# Exercise objective
Starting at the line that contains "Image resolution: width=1024", reproduce every line through the end of the entries below, with no pictures in the copy.

# Dataset excerpts
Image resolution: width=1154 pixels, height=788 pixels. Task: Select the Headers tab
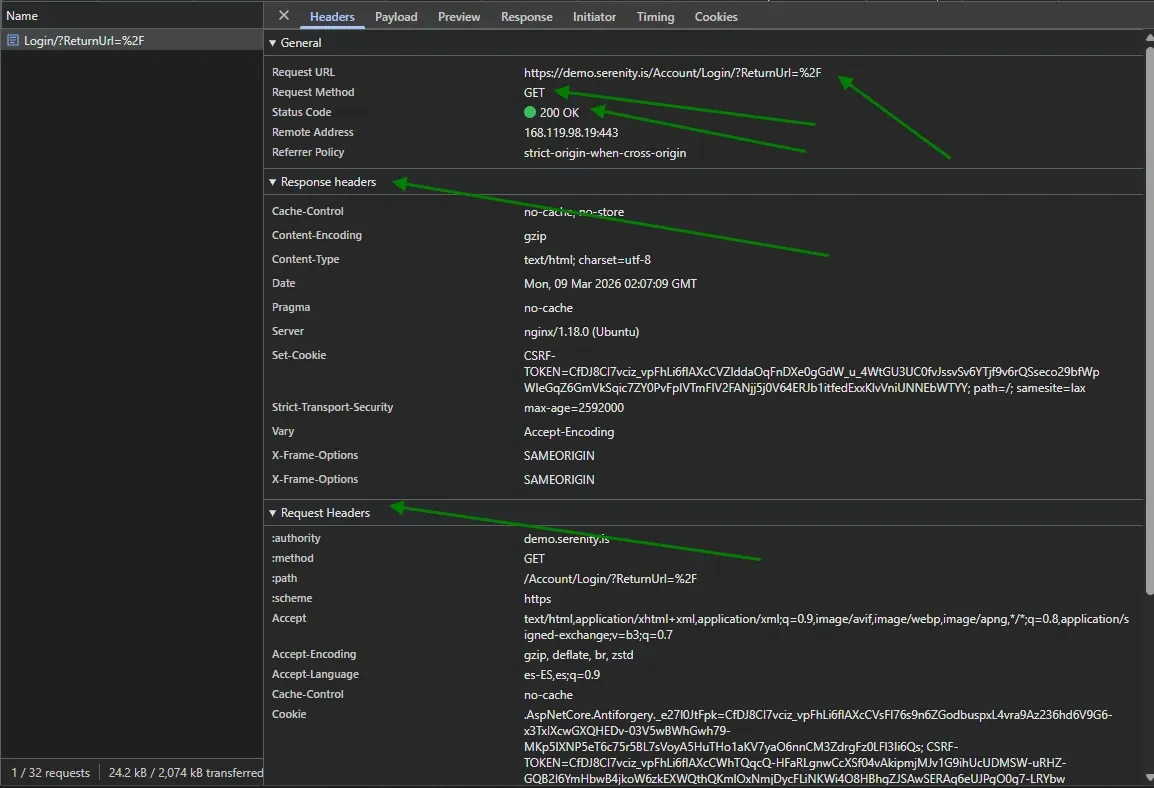[x=331, y=16]
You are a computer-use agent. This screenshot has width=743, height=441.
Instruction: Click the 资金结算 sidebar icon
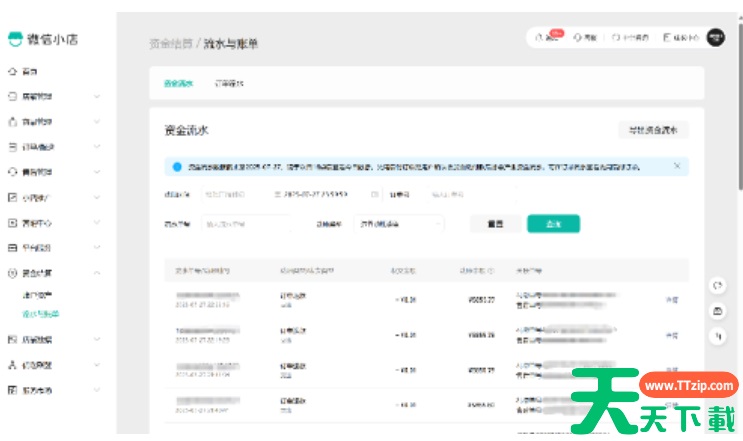coord(12,272)
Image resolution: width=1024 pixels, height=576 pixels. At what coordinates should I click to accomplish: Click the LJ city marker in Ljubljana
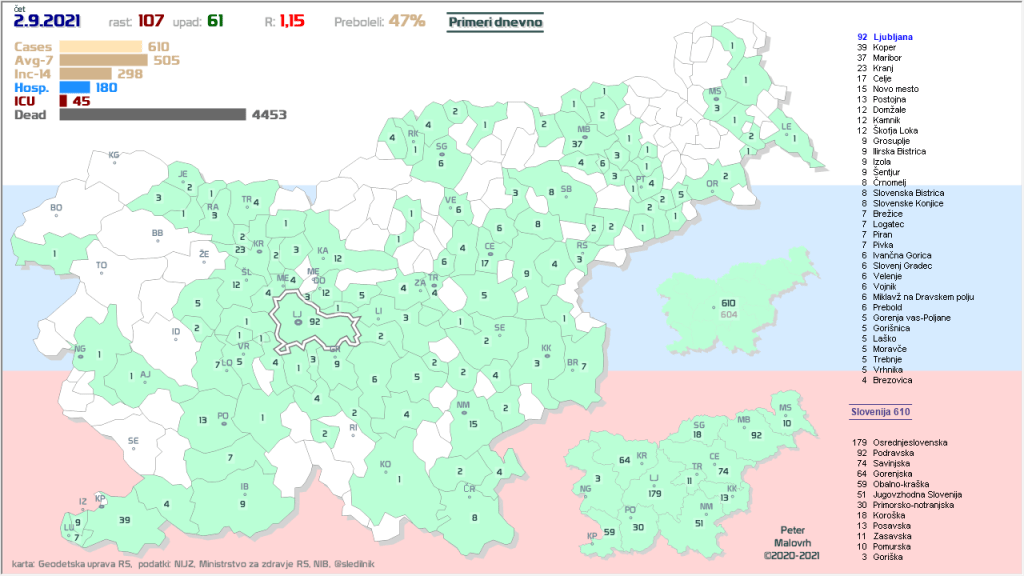[297, 322]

# Task answer
Image resolution: width=1024 pixels, height=576 pixels. At what coordinates should I click to accomplish: Click the LJ city marker in Ljubljana
[297, 322]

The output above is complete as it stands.